Figure 1. Transcriptional changes in gene expression over time following vaccination. Subjects were intramuscularly immunized with CN54gp140 + GLA. In the Venn diagram, (A) the number of unique and shared differentially expressed genes (DEGs) in whole blood at 6 h, 1 day, 3 days, and 7 days after immunization (compared to baseline, 0 h) are shown, while the numbers and magnitudes (y-axis) of upregulated (red dots) or downregulated (blue dots) DEGs at 6 h (B), 1 day (C), 3 days (D), and 7 days (E), are depicted in volcano plots. An overview of all DEGs hierarchically clustered and arranged by time, are shown in a heat map (F), according to the color legend (upregulated DEGs in red, downregulated in blue, log2FC scale).

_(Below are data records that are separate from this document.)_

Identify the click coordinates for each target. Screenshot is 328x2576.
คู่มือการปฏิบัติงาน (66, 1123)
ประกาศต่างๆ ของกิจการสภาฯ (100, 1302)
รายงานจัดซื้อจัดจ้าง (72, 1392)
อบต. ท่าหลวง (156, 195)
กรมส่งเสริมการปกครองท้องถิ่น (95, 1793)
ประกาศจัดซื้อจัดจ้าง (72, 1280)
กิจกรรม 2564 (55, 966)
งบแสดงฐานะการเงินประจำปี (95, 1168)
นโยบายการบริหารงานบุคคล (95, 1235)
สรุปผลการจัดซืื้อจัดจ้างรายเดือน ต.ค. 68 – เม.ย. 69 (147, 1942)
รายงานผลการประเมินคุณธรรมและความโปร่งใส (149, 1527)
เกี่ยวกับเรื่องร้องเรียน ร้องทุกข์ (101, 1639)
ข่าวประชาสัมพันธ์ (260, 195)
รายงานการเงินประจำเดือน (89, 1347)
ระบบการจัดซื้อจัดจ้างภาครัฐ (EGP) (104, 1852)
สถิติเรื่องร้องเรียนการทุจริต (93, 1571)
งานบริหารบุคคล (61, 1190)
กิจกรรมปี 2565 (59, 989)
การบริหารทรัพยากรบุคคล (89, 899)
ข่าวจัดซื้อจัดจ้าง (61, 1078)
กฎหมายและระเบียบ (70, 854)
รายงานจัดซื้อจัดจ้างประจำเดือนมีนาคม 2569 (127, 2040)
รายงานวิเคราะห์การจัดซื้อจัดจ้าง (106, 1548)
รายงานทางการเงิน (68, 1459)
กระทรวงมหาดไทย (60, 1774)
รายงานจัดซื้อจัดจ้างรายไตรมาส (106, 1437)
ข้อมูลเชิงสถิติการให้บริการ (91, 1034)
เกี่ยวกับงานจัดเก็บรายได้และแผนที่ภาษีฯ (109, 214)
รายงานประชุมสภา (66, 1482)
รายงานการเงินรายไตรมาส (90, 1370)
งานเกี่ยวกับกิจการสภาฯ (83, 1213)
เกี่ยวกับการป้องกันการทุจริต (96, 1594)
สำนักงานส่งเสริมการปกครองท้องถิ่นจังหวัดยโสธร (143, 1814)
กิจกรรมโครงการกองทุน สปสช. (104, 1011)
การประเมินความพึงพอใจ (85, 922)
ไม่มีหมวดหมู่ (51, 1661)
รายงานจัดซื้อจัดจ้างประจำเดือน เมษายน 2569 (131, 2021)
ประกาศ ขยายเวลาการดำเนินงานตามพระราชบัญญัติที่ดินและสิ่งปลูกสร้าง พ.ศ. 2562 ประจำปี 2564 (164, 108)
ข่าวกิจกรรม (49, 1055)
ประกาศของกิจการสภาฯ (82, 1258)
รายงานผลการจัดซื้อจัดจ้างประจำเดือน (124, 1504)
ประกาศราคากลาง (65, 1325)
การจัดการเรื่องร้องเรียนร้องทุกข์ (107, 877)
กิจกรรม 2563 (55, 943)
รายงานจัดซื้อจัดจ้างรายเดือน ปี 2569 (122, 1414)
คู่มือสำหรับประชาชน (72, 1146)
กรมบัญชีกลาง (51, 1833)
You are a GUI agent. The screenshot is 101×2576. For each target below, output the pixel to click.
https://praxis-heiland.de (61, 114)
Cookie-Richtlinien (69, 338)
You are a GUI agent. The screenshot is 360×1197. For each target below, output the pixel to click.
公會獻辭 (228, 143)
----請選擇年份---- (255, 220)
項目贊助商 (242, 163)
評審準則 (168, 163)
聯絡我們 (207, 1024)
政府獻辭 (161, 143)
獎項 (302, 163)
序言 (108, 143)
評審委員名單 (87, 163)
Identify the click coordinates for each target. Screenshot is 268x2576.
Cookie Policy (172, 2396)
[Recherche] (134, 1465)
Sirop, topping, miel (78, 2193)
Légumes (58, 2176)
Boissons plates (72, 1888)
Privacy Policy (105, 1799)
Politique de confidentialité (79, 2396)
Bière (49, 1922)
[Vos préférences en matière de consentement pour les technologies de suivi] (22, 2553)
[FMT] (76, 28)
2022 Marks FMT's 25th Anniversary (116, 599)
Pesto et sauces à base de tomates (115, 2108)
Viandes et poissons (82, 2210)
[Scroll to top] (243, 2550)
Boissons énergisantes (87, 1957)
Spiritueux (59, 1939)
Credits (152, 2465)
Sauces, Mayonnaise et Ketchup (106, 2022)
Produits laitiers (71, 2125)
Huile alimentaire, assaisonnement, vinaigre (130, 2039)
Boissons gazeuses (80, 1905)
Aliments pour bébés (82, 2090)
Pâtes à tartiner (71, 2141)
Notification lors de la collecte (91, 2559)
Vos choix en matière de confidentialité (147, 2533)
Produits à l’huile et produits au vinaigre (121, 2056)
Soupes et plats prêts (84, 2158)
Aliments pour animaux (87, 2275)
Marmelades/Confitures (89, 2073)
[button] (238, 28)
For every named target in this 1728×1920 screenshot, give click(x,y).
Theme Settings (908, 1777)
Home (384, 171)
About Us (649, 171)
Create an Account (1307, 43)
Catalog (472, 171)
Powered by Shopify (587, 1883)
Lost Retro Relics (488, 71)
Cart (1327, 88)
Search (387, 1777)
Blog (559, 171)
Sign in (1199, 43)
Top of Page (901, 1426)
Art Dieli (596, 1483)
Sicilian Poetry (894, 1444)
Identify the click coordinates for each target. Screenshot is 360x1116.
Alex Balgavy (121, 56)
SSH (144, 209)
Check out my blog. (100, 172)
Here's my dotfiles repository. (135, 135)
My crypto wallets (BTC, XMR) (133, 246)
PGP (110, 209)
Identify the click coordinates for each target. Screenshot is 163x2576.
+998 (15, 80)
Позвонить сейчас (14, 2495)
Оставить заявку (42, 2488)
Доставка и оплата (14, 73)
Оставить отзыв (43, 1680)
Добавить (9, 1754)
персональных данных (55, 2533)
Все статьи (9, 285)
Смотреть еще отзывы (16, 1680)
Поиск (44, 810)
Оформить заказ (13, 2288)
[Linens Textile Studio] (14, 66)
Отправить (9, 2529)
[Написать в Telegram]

The magnitude of observed group level transcriptional changes varied between time points compared to baseline (Figures 1B–F), and ranged between −1.132 log2FC and 2.220 log2FC with the largest spread at 3 days (−0.696–2.220 log2FC). A total of 108 DEGs were identified to illustrate the largest fold change compared to baseline (>|0.500| log2FC, 67 upregulated and 41 downregulated DEGs) (Figure 1F). Of note, 21 genes appeared to switch from downregulated at 6 h to upregulated compared to baseline at later time points for most individuals. These included genes presumably involved in general response to vaccination, such as those related to tissue regeneration and hemoglobin (e.g., TMSB4X and HBE1), calcium signaling (e.g., CAMK2A and CAMK1G), and vesicle-mediated transport (e.g., NECAP2 and NRSN2) as well as specific immune-related genes (e.g., IL17REL, GDF1, and HLA-C) (27, 28).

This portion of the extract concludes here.